#### EXERCISE REQUIREMENTS
Copy the rows below, swapping each "How do I perform" for "How can I do" and leaving everything else unchanged.

Word and element location records:
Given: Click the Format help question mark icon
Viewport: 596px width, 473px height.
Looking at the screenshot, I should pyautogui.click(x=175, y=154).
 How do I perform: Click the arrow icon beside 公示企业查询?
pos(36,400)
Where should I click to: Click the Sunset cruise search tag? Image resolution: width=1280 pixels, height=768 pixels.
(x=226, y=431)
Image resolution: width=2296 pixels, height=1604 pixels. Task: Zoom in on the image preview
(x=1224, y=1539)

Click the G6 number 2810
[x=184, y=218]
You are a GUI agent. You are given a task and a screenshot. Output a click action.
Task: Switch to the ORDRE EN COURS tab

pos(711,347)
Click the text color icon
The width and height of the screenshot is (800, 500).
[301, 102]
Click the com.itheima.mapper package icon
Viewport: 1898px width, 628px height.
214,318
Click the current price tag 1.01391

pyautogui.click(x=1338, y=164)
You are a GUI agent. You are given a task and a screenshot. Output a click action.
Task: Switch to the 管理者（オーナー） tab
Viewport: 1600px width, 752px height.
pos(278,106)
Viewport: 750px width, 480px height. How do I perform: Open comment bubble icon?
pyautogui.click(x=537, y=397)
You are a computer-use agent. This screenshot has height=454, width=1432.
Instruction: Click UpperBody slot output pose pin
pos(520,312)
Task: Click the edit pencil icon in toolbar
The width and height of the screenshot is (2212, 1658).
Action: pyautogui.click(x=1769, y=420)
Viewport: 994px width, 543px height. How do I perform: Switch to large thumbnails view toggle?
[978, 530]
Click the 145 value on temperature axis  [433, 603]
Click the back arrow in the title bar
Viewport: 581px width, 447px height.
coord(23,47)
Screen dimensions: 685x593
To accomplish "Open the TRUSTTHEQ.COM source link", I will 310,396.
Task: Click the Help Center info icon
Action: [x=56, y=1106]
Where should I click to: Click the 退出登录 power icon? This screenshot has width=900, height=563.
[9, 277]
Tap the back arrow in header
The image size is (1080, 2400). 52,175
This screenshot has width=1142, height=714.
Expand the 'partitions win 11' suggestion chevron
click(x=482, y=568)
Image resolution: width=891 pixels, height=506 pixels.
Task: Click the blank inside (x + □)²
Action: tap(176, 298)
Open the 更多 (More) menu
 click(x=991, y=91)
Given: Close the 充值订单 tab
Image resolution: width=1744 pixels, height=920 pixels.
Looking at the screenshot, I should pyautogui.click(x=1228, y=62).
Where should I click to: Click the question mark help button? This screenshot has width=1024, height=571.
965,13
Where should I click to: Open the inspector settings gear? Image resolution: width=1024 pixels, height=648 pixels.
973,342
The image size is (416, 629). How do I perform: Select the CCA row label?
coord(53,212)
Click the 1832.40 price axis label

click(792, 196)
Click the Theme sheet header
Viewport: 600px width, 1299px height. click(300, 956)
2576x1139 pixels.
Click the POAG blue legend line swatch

#### SOLUTION BELOW
Given: Click the Format help question mark icon
Viewport: 596px width, 473px height.
Looking at the screenshot, I should pyautogui.click(x=175, y=154).
 How can I do: Click the arrow icon beside 公示企业查询?
pos(36,400)
Where should I click to: Click the Sunset cruise search tag? Image resolution: width=1280 pixels, height=768 pixels.
(x=226, y=431)
Image resolution: width=2296 pixels, height=1604 pixels. Task: Zoom in on the image preview
(x=1224, y=1539)

Click the G6 number 2810
[x=184, y=218]
You are a GUI agent. You are given a task and a screenshot. Output a click action.
Task: Switch to the ORDRE EN COURS tab

pos(711,347)
Click the text color icon
The width and height of the screenshot is (800, 500).
[301, 102]
Click the com.itheima.mapper package icon
Viewport: 1898px width, 628px height.
214,318
Click the current price tag 1.01391

pyautogui.click(x=1338, y=164)
You are a GUI agent. You are given a task and a screenshot. Output a click action.
Task: Switch to the 管理者（オーナー） tab
Viewport: 1600px width, 752px height.
pos(278,106)
Viewport: 750px width, 480px height. How can I do: Open comment bubble icon?
pyautogui.click(x=537, y=397)
You are a computer-use agent. This screenshot has height=454, width=1432.
Instruction: Click UpperBody slot output pose pin
pos(520,312)
Task: Click the edit pencil icon in toolbar
The width and height of the screenshot is (2212, 1658).
Action: pyautogui.click(x=1769, y=420)
Viewport: 994px width, 543px height. How can I do: Switch to large thumbnails view toggle?
[978, 530]
Click the 145 value on temperature axis  [433, 603]
Click the back arrow in the title bar
Viewport: 581px width, 447px height.
coord(23,47)
Screen dimensions: 685x593
To accomplish "Open the TRUSTTHEQ.COM source link", I will 310,396.
Task: Click the Help Center info icon
Action: [x=56, y=1106]
Where should I click to: Click the 退出登录 power icon? This screenshot has width=900, height=563.
[9, 277]
Tap the back arrow in header
The image size is (1080, 2400). 52,175
This screenshot has width=1142, height=714.
Expand the 'partitions win 11' suggestion chevron
click(x=482, y=568)
Image resolution: width=891 pixels, height=506 pixels.
Task: Click the blank inside (x + □)²
Action: tap(176, 298)
Open the 更多 (More) menu
 click(x=991, y=91)
Given: Close the 充值订单 tab
Image resolution: width=1744 pixels, height=920 pixels.
Looking at the screenshot, I should pyautogui.click(x=1228, y=62).
Where should I click to: Click the question mark help button? This screenshot has width=1024, height=571.
965,13
Where should I click to: Open the inspector settings gear? Image resolution: width=1024 pixels, height=648 pixels.
973,342
The image size is (416, 629). How can I do: Select the CCA row label?
coord(53,212)
Click the 1832.40 price axis label

click(792, 196)
Click the Theme sheet header
Viewport: 600px width, 1299px height. click(300, 956)
2576x1139 pixels.
Click the POAG blue legend line swatch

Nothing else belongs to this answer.